▶ [What you need to do]: Copy out the records word for word, starting at the first line and ending with the line that contains "Action: pyautogui.click(x=589, y=265)".

══ Dataset records ══

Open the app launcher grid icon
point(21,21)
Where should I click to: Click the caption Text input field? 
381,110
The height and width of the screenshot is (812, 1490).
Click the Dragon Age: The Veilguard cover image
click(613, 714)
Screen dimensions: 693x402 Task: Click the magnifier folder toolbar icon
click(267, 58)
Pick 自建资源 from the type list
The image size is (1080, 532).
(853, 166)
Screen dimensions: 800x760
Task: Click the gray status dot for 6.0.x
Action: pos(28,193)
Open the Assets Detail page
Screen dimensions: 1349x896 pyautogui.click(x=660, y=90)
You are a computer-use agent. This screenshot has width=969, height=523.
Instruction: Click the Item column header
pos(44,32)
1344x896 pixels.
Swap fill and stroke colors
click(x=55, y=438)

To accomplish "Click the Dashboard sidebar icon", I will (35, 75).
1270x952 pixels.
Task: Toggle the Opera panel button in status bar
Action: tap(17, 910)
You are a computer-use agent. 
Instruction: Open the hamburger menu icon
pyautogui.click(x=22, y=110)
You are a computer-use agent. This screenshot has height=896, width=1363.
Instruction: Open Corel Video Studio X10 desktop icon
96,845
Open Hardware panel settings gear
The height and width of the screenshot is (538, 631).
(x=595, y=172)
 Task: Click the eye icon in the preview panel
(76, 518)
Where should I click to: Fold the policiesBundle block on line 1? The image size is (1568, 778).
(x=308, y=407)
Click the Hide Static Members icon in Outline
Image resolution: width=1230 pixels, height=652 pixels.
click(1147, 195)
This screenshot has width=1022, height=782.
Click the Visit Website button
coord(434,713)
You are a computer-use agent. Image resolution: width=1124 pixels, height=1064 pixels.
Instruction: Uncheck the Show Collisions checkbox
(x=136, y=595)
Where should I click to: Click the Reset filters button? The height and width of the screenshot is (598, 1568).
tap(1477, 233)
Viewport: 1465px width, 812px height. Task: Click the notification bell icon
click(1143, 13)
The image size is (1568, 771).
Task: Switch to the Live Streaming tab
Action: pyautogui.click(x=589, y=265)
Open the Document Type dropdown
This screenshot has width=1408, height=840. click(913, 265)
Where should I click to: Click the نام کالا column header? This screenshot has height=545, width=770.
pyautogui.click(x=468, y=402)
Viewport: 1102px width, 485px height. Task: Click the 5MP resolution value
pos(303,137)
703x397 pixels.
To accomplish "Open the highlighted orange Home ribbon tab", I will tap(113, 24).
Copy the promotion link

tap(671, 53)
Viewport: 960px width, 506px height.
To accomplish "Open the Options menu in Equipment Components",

═══

▶ [Final result]:
Open the app launcher grid icon
point(21,21)
Where should I click to: Click the caption Text input field? 
381,110
The height and width of the screenshot is (812, 1490).
Click the Dragon Age: The Veilguard cover image
click(613, 714)
Screen dimensions: 693x402 Task: Click the magnifier folder toolbar icon
click(267, 58)
Pick 自建资源 from the type list
The image size is (1080, 532).
(853, 166)
Screen dimensions: 800x760
Task: Click the gray status dot for 6.0.x
Action: pos(28,193)
Open the Assets Detail page
Screen dimensions: 1349x896 pyautogui.click(x=660, y=90)
You are a computer-use agent. This screenshot has width=969, height=523.
Instruction: Click the Item column header
pos(44,32)
1344x896 pixels.
Swap fill and stroke colors
click(x=55, y=438)

To accomplish "Click the Dashboard sidebar icon", I will (35, 75).
1270x952 pixels.
Task: Toggle the Opera panel button in status bar
Action: tap(17, 910)
You are a computer-use agent. 
Instruction: Open the hamburger menu icon
pyautogui.click(x=22, y=110)
You are a computer-use agent. This screenshot has height=896, width=1363.
Instruction: Open Corel Video Studio X10 desktop icon
96,845
Open Hardware panel settings gear
The height and width of the screenshot is (538, 631).
(x=595, y=172)
 Task: Click the eye icon in the preview panel
(76, 518)
Where should I click to: Fold the policiesBundle block on line 1? The image size is (1568, 778).
(x=308, y=407)
Click the Hide Static Members icon in Outline
Image resolution: width=1230 pixels, height=652 pixels.
click(1147, 195)
This screenshot has width=1022, height=782.
Click the Visit Website button
coord(434,713)
You are a computer-use agent. Image resolution: width=1124 pixels, height=1064 pixels.
Instruction: Uncheck the Show Collisions checkbox
(x=136, y=595)
Where should I click to: Click the Reset filters button? The height and width of the screenshot is (598, 1568).
tap(1477, 233)
Viewport: 1465px width, 812px height. Task: Click the notification bell icon
click(1143, 13)
The image size is (1568, 771).
Task: Switch to the Live Streaming tab
Action: pyautogui.click(x=589, y=265)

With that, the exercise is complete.